■ ACTIVITY 1
Answer these questions using the brief on healthcare job losses in March:
(a) How many jobs did dentist's offices shed?
(b) What did the unemployment rate rise to?
(c) Which industries made up roughly two-thirds of the overall drop?
■ ACTIVITY 2
Reproduce the part of the brief on healthcare job losses starting with "- Dentist's offices" and going on through "by 374,000 jobs.".
■ ACTIVITY 3
Proceed with the brief on healthcare job losses in March, picking up after its last sentence.

■ DOCUMENT SECTION
Dive Brief:
- Despite overwhelming need for healthcare workers as the coronavirus continues to spread across the U.S., healthcare employment dropped by 43,000 in March, reversing a decade of job growth in the sector.
- Dentist's offices shed 17,000 jobs, doctor's offices saw a loss of 12,000 jobs and other healthcare practitioners lost 7,000 jobs, the Bureau of Labor Statistics reported Friday morning. Over the previous year, healthcare employment had grown by 374,000 jobs.
- Overall, roughly 701,000 Americans lost their jobs and the unemployment rate rose nearly a full percentage point to 4.4% — the largest over-the-month increase in the rate since January 1975. The data only reflects the first half of March, however, so doesn't capture the full extent of the collapsing job market as several governors ordered nonessential businesses to close in the latter half of the month.
Dive Insight:
The Labor Department report is based on surveys about the pay period including the 12th day of the month, meaning if Americans worked that week they count as employed, even if they lost their job the week after. Because of this, the official tally of jobs for March is a snapshot of the job market in the first half of the month, when the full extent of the pandemic in the U.S. was just beginning to take shape.
"March data from the establishment and household surveys broadly reflect some of the early effects of the coronavirus (COVID-19) pandemic on the labor market," the bureau wrote in a statement accompanying the report. "We cannot precisely quantify the effects of the pandemic on the job market in March. However, it is clear that the decrease in employment and hours and the increase in unemployment can be ascribed to effects of the illness and efforts to contain the virus."
Job losses in the healthcare sector are dwarfed by hits to the leisure and hospitality industries, which accounted for roughly two-thirds of the overall drop, mainly in restaurants and bars forced to shutter their doors to slow the community spread of the virus.
But medical workers are being laid off and furloughed in some areas even as demand is steadily increasing for their services as hospitals and doctor's offices prepare for an influx of COVID-19 patients. Hospitals are scrambling to hire temporary staff, especially nurses, and telehealth vendors are aggressively recruiting doctors to help them meet the high volume of virtual care visits.

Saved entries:
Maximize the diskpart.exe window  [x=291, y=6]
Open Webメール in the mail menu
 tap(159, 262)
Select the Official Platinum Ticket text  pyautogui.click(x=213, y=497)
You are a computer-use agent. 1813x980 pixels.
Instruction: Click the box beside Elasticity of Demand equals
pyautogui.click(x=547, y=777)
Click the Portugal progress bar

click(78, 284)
--
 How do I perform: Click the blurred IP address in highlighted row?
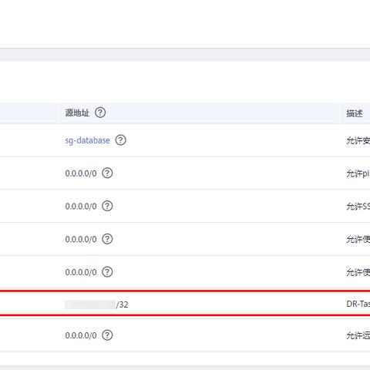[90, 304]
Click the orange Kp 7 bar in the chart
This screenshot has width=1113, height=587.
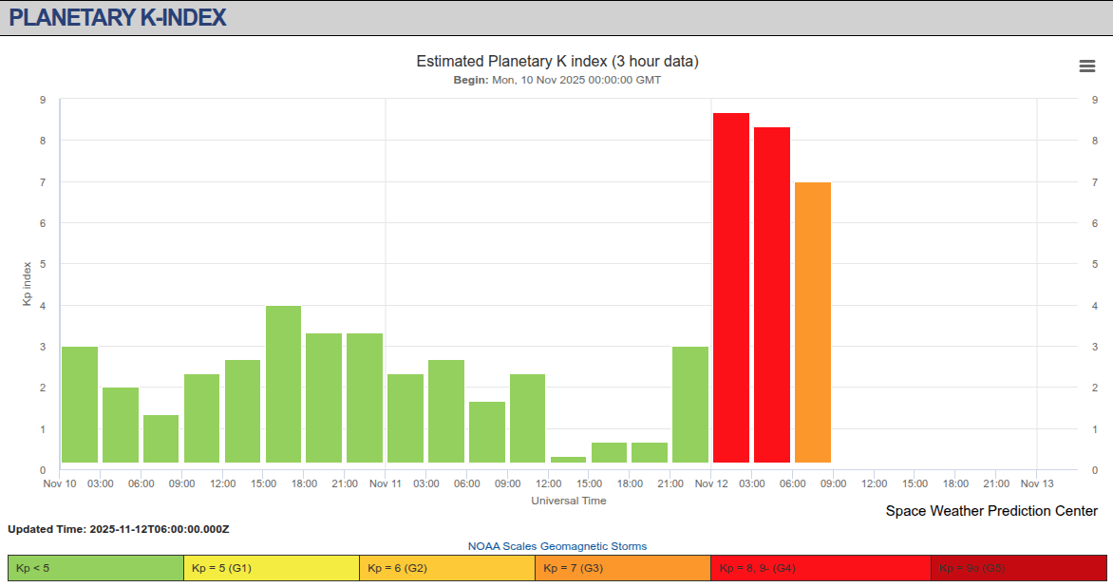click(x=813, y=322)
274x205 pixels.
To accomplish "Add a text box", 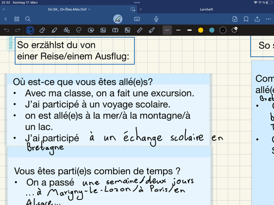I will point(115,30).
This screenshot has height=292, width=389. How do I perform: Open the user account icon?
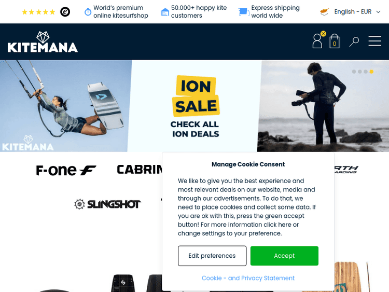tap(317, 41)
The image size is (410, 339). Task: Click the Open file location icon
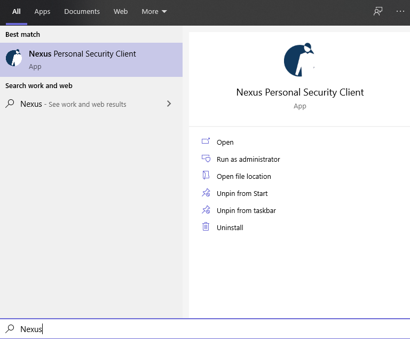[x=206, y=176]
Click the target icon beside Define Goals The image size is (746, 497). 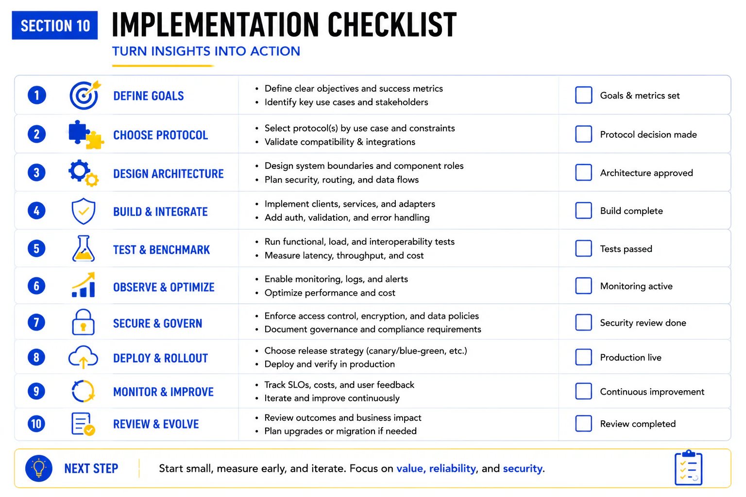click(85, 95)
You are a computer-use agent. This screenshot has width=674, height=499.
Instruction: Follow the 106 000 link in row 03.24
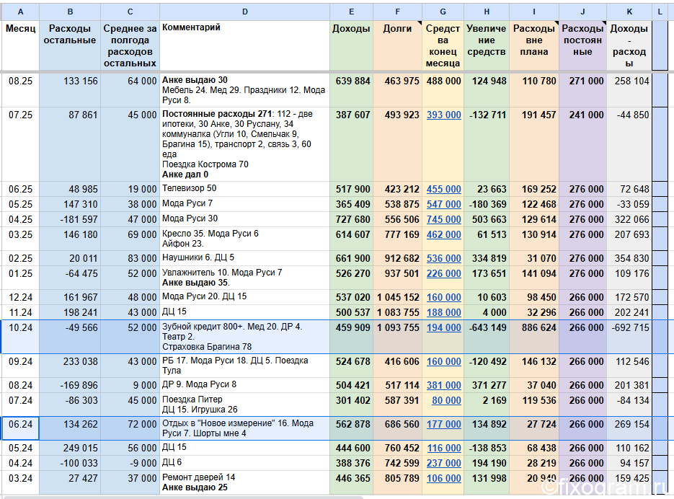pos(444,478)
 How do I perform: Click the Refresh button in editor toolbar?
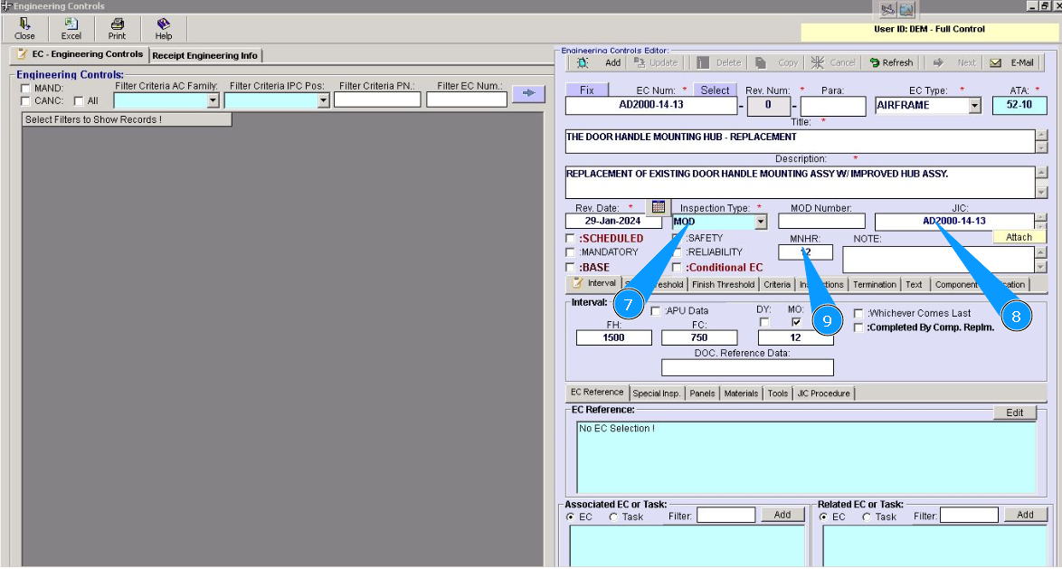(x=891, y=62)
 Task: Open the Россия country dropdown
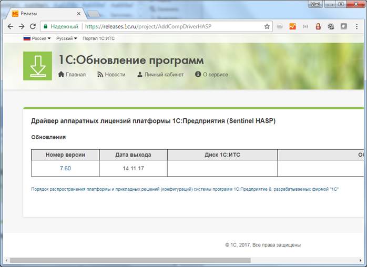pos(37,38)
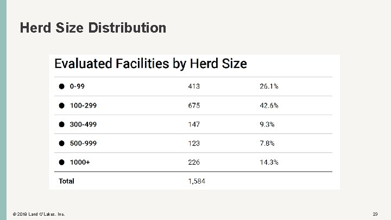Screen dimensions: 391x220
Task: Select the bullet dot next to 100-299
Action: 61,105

■ OUTPUT 1
(a) 17,000
(b) 4.4%
(c) Leisure and hospitality

■ OUTPUT 2
- Dentist's offices shed 17,000 jobs, doctor's offices saw a loss of 12,000 jobs and other healthcare practitioners lost 7,000 jobs, the Bureau of Labor Statistics reported Friday morning. Over the previous year, healthcare employment had grown by 374,000 jobs.

■ OUTPUT 3
At the same time, providers — especially small, rural facilities and independent primary care practices — are facing financial insolvency as many have halted lucrative elective procedures or stopped seeing patients in-office altogether to try and preserve staff and resources to combat COVID-19. Some have had to lay off valuable staff to keep themselves afloat.
A record 6.65 million Americans filed for unemployment benefits over the week ending March 27. About 3.3 million people filed for unemployment the week before.
An estimated 3.5 million Americans likely lost their health insurance over the past two weeks, according to an Economic Policy Institutes analysis. That's more than one-third of the total people who filed for unemployment over that time.
The Trump administration is weighing its options to help the some 30 million uninsured Americans, including cash payments and potentially expanding Medicaid to a greater swath of the lower to middle class.
"I think it is a very fair question, though, and it is something we are really going to look at because it doesn't seem fair," President Donald Trump said regarding further Medicaid expansion at the White House Task Force coronavirus briefing Thursday night.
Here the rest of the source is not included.